State media are reporting that the venerable Oxford English Dictionary is considering adding the Chinese word to its next edition. “A lot of media has given attention to the word ‘tuhao,’ which also triggered our interest,” said a statement from the publisher, Oxford University Press. “Its meaning is quite similar to a new word in English, ‘bling’, a slang term that refers to flashy, ostentatious or elaborate jewelry and ornamented accessories. If the influence of ‘tuhao’ keeps rising, we will consider including it in our dictionaries of the 2014 edition.”

If the rise of the tuhao Chinese is any indicator, Oxford should mark off the spot under the letter T now. Though the middle class is advancing, flashy designer logos, jewelry and cars still mark the top tier of China’s demographics. This large market are the nouveau riche of the East. Along with new wealth, there is a learning curve of being demure about consumption that many Chinese have not mastered as yet, or perhaps are rejecting. Flaunting wealth in everything from gold-plated iPhones to gilded cars, tuhao culture in China is hard to miss.

But the word tuhao did not always refer to a gaudy group of people. According to China Radio International, the word originally referred to wealthy landowners in the 1920s who would bully those they deemed beneath them.

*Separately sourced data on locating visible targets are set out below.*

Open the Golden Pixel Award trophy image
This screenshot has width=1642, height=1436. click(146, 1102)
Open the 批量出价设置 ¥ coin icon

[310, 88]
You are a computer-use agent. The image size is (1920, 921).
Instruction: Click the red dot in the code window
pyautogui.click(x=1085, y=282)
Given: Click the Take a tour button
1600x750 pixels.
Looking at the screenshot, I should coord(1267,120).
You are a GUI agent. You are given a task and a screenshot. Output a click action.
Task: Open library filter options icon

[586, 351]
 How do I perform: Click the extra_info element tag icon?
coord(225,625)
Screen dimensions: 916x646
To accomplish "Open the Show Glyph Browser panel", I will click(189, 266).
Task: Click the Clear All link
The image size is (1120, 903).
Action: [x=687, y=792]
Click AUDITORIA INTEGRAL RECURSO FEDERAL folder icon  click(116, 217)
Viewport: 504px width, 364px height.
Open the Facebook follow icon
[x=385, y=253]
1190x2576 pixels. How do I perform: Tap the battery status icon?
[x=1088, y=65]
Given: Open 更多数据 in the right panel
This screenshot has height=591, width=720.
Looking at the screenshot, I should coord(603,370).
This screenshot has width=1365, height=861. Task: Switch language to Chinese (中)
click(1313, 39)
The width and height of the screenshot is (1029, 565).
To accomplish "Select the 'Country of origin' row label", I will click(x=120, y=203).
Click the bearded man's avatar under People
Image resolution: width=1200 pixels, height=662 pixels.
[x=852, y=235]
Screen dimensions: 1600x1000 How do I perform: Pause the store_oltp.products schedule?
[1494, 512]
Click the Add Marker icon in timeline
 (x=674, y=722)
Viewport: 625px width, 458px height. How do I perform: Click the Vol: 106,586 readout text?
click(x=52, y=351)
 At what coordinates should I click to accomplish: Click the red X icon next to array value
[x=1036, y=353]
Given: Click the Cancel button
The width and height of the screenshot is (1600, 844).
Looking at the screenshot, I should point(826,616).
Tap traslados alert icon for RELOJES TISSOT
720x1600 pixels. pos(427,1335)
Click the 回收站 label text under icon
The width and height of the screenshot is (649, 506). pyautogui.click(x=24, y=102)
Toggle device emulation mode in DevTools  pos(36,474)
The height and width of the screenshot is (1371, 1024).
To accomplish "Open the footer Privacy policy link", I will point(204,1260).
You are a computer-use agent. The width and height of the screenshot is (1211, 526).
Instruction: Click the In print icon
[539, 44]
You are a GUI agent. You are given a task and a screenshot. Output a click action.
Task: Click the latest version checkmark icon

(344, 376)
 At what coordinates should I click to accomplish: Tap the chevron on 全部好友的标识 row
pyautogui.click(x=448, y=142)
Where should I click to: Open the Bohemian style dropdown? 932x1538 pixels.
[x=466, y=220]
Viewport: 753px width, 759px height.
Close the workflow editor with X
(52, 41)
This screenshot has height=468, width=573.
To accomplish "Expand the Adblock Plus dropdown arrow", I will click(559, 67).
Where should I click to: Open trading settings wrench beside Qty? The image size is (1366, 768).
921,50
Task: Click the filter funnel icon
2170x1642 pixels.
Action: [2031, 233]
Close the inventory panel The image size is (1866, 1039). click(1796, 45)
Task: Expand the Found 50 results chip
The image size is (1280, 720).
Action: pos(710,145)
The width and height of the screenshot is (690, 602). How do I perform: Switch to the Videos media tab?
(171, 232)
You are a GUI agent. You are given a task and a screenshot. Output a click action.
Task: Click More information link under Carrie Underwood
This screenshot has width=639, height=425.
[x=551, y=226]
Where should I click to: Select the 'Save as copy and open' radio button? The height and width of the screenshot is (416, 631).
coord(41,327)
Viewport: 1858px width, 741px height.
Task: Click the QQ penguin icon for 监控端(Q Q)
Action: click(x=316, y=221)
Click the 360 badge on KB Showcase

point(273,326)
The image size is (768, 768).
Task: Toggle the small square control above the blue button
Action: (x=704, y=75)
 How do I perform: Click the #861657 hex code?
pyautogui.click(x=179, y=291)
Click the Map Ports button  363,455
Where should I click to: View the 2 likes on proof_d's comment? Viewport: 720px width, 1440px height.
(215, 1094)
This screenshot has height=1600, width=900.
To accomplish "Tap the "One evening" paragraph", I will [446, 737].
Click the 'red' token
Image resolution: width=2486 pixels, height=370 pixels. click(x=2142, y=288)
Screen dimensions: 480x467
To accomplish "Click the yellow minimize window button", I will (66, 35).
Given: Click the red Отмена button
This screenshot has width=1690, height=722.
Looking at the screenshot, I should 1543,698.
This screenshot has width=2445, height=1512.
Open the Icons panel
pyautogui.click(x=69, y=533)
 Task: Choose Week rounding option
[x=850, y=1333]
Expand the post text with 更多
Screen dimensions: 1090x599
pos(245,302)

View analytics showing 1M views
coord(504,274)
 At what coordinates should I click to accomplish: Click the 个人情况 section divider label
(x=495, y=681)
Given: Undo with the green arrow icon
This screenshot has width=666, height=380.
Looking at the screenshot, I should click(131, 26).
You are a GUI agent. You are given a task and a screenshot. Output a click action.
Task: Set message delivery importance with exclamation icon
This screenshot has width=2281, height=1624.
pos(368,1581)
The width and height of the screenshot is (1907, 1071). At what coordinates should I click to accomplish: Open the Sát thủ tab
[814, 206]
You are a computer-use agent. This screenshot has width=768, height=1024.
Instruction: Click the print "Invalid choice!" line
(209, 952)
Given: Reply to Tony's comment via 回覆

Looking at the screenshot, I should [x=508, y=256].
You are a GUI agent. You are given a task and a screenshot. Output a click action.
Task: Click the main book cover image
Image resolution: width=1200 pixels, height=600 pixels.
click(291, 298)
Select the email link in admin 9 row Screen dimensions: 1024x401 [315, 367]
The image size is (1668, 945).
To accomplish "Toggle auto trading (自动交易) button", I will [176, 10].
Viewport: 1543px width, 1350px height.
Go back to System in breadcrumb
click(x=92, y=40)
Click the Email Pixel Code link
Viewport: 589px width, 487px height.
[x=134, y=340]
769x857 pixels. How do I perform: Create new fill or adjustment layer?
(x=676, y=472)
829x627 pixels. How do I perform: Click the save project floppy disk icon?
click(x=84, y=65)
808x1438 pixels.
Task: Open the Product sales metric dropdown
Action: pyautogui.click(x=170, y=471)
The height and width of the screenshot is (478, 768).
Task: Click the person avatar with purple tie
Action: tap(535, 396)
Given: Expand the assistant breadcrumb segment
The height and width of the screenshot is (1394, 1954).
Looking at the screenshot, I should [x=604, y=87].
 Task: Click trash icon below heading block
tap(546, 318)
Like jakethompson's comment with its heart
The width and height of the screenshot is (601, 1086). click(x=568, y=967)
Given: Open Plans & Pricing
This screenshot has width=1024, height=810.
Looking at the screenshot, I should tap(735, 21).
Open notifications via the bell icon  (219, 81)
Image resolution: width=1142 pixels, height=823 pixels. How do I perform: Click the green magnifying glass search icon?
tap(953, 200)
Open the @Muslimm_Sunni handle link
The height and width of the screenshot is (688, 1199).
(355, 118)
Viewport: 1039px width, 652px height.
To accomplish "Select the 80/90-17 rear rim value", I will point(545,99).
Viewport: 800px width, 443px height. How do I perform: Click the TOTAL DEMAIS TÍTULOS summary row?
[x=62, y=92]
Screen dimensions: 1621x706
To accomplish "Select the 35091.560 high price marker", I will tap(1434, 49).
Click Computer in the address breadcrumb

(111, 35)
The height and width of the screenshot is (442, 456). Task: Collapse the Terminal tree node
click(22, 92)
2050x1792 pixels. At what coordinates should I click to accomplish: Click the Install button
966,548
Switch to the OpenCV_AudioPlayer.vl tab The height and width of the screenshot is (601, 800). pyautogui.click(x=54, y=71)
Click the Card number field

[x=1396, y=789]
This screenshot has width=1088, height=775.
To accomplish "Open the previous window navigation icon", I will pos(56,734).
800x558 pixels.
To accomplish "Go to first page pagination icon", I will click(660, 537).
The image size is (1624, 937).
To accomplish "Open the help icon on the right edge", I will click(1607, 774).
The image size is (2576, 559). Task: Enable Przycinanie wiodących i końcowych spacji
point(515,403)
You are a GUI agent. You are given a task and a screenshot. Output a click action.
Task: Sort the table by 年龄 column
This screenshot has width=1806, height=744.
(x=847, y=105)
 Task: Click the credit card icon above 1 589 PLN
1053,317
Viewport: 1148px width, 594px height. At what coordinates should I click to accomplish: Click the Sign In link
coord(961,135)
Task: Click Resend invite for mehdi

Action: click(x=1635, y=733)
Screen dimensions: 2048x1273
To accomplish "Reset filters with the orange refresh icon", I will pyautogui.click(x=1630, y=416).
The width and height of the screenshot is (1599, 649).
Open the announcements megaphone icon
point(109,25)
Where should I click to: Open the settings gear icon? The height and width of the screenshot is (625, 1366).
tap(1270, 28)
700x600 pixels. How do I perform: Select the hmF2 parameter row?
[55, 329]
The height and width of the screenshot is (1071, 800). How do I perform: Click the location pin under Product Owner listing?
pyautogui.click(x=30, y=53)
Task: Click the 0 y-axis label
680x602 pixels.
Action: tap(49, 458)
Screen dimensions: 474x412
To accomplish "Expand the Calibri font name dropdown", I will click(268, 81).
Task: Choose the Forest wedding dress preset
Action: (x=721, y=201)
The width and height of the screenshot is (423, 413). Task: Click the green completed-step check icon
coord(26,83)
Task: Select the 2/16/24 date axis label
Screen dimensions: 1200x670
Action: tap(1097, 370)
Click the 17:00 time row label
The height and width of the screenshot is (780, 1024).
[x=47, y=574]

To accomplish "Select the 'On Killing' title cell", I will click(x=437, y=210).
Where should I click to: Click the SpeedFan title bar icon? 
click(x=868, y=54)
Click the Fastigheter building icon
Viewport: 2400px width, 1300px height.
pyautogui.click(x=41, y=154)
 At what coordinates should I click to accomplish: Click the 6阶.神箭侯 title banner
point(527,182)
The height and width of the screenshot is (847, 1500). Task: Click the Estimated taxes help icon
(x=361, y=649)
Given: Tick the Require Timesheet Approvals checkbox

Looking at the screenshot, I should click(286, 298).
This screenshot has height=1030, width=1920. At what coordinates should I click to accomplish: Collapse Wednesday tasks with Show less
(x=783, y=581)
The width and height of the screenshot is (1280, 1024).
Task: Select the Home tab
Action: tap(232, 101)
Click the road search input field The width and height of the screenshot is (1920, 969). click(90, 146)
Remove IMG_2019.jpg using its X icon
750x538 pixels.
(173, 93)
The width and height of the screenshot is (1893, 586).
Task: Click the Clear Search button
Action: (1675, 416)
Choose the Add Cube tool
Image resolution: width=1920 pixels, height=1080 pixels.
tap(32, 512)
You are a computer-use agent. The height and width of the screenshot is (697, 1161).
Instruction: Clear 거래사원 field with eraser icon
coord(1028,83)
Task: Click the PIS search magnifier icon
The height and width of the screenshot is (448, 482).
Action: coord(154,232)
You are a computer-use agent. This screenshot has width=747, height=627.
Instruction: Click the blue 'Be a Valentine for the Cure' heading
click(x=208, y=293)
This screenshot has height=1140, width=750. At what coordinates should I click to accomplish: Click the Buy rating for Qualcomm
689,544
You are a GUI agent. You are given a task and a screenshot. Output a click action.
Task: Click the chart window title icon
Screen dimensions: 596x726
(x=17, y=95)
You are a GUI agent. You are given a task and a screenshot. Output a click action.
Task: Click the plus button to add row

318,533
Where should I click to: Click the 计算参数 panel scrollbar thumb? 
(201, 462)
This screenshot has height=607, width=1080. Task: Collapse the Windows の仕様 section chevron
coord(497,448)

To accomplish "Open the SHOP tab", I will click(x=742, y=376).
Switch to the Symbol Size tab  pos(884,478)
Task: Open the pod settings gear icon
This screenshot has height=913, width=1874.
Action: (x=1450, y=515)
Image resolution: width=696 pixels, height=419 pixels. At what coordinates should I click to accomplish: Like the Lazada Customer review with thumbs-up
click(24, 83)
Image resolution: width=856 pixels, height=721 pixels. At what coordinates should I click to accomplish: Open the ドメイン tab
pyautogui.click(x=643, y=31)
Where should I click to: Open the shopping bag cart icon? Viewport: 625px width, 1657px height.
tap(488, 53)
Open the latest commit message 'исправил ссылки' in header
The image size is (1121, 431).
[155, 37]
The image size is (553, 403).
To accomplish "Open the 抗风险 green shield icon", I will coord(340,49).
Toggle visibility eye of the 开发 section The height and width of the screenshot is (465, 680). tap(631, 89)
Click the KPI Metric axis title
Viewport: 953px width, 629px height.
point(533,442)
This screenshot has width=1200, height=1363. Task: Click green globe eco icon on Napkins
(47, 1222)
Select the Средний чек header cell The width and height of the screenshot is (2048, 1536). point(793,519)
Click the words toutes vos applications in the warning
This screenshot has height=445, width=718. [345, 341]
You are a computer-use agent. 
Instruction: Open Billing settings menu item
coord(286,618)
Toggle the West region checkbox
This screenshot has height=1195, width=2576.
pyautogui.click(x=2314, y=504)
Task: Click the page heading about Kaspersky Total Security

The word only took on its new meaning this September.

New words are constantly being added to the English lexicon, like the OED's newly announced word of the year, "selfie," or "twerking," the gyrating body movement made infamous by Miley Cyrus, both of which were just added in September.

While the popularity of "tuhao" is undeniable, recognizing the word in an English language dictionary still seems out of place. But Oxford University Press says Chinese words are being considered because of the increasing influence of the Chinese language, particularly slang terms, which can often be lost in translation.

As of now, only about 120 words in the Oxford dictionaries have Chinese origins, including familiar terms like "dim sum" and "Chinglish."